Work task
Going through the material below, please gather all lines with the word "node" in them.

** Provided data follows **

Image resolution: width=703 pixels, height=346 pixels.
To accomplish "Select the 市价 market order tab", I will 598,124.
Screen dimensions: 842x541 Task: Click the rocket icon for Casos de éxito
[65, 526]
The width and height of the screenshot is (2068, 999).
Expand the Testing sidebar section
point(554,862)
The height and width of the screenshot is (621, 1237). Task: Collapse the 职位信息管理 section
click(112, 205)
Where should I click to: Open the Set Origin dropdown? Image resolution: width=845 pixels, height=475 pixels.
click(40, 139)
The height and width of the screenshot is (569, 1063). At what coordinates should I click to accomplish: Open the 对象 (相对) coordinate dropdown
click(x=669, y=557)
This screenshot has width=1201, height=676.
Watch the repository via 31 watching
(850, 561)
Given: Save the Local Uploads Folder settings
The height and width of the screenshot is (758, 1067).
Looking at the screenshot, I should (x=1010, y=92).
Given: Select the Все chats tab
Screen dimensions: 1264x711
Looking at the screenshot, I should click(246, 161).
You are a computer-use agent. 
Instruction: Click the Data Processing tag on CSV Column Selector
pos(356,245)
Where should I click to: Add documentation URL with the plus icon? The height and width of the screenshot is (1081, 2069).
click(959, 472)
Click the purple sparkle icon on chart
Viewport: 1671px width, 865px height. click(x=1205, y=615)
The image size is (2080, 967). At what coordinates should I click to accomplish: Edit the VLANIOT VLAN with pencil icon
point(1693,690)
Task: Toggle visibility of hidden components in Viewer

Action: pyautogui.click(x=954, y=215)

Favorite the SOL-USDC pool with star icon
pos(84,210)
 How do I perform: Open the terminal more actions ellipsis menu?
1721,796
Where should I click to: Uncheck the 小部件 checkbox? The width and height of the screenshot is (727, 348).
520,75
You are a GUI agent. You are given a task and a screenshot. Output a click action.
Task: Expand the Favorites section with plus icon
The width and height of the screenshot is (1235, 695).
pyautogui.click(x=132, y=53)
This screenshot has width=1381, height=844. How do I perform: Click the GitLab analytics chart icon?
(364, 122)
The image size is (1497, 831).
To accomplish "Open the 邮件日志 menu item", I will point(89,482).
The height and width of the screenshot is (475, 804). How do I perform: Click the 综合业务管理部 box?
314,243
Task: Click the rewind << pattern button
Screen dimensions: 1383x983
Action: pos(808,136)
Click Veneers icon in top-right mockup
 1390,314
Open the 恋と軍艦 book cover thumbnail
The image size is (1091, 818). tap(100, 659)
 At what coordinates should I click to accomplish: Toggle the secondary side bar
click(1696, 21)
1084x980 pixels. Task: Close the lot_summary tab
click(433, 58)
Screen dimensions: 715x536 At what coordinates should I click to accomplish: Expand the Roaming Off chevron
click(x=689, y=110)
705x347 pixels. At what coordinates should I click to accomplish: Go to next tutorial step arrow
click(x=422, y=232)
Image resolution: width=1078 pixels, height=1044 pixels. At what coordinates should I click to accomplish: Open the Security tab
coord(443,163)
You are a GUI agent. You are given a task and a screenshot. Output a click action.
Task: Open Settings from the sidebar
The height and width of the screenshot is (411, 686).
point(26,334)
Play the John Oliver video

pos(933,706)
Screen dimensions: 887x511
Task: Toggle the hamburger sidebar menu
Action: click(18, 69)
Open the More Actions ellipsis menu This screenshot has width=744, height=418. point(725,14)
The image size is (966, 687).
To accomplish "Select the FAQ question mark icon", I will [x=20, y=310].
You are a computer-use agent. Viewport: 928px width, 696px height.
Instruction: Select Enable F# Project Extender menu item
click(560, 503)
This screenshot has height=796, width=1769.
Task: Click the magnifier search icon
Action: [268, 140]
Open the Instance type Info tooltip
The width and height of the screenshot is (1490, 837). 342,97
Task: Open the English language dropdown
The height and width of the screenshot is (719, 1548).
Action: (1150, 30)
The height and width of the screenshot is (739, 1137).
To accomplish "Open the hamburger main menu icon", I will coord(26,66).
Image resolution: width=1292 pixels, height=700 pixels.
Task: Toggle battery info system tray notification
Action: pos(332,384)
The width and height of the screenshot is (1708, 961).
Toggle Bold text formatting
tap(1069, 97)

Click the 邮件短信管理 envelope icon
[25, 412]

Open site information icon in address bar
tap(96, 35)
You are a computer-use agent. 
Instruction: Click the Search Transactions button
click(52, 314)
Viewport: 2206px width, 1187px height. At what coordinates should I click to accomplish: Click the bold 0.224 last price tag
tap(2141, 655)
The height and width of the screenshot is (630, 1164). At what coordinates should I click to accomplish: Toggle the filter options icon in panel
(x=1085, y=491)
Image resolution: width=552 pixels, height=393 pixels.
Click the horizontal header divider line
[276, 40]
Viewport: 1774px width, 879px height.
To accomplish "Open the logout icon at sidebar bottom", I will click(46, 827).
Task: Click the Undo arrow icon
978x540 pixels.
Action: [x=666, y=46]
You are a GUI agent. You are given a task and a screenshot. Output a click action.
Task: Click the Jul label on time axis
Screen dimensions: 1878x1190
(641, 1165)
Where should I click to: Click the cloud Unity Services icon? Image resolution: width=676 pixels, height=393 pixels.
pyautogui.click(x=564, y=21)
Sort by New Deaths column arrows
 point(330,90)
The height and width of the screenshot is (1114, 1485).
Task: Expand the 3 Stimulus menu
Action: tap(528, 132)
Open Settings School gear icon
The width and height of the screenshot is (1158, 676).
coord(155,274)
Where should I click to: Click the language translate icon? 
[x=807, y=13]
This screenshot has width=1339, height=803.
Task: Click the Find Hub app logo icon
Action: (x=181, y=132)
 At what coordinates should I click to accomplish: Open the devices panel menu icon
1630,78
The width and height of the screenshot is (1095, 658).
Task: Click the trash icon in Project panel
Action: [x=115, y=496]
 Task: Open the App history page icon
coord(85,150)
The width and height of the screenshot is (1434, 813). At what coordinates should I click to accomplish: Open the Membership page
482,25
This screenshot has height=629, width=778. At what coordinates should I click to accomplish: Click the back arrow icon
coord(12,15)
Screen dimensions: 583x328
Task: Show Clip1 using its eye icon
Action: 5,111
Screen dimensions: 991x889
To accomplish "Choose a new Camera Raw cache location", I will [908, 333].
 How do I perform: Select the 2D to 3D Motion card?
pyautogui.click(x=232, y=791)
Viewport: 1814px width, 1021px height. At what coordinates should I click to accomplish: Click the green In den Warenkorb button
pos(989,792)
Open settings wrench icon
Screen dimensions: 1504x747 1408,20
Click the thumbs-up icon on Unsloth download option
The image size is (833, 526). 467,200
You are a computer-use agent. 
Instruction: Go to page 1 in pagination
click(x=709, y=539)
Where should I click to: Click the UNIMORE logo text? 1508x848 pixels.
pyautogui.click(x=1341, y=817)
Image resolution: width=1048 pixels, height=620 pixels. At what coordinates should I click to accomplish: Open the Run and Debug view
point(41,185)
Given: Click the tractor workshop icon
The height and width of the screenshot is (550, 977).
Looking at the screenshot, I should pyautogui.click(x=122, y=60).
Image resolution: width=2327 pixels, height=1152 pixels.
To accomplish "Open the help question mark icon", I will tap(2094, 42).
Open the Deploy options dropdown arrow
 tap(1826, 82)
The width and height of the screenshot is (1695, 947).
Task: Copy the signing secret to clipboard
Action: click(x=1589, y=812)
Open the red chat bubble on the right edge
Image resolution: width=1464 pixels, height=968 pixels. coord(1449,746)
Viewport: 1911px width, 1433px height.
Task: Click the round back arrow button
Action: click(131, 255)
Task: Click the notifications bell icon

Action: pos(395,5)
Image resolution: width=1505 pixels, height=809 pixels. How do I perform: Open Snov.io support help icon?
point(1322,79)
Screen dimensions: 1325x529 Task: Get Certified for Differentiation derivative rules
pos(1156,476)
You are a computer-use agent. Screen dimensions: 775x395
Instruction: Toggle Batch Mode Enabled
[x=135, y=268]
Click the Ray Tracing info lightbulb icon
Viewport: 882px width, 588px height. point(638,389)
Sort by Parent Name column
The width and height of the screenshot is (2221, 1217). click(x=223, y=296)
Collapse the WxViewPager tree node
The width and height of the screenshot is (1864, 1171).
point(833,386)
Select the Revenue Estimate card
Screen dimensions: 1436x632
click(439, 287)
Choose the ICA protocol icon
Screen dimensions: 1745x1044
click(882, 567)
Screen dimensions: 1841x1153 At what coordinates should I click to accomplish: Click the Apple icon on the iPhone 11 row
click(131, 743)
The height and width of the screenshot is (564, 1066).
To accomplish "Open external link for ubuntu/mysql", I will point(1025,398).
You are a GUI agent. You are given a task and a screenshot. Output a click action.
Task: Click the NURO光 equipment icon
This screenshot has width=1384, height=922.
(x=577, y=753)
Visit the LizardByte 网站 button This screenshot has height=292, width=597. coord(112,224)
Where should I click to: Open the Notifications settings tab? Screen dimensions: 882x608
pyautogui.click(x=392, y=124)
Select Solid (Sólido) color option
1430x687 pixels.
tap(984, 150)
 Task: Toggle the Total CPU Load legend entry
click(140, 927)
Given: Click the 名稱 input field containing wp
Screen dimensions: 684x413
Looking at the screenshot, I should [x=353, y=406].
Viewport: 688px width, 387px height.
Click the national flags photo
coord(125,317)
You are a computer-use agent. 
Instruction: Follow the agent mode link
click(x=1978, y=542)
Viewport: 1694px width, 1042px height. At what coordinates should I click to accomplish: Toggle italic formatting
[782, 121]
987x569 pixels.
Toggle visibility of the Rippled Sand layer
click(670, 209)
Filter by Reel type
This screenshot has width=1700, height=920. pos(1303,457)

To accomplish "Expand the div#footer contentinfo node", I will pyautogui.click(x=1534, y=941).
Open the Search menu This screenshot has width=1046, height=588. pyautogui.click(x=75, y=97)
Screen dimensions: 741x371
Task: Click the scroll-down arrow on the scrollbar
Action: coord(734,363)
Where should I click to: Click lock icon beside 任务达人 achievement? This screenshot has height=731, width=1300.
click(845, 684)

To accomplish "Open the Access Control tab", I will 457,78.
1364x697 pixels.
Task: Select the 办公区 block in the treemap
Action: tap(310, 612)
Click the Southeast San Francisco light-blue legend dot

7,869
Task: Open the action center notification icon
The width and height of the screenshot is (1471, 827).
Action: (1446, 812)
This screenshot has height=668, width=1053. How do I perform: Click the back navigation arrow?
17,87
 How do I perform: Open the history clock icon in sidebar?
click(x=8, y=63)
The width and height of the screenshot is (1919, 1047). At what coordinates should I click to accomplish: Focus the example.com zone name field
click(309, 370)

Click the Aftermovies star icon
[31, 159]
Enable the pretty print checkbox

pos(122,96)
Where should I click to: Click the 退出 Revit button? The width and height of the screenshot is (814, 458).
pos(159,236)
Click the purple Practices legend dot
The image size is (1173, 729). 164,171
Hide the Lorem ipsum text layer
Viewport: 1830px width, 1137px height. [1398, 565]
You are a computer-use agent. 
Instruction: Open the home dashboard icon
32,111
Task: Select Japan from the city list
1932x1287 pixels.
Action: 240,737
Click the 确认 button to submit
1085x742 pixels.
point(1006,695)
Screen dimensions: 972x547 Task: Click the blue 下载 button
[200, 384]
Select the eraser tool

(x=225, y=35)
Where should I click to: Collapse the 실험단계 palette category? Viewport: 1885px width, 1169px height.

** End of Provided data **

Exercise output
Collapse the WxViewPager tree node
To accomplish "Expand the div#footer contentinfo node", I will pyautogui.click(x=1534, y=941).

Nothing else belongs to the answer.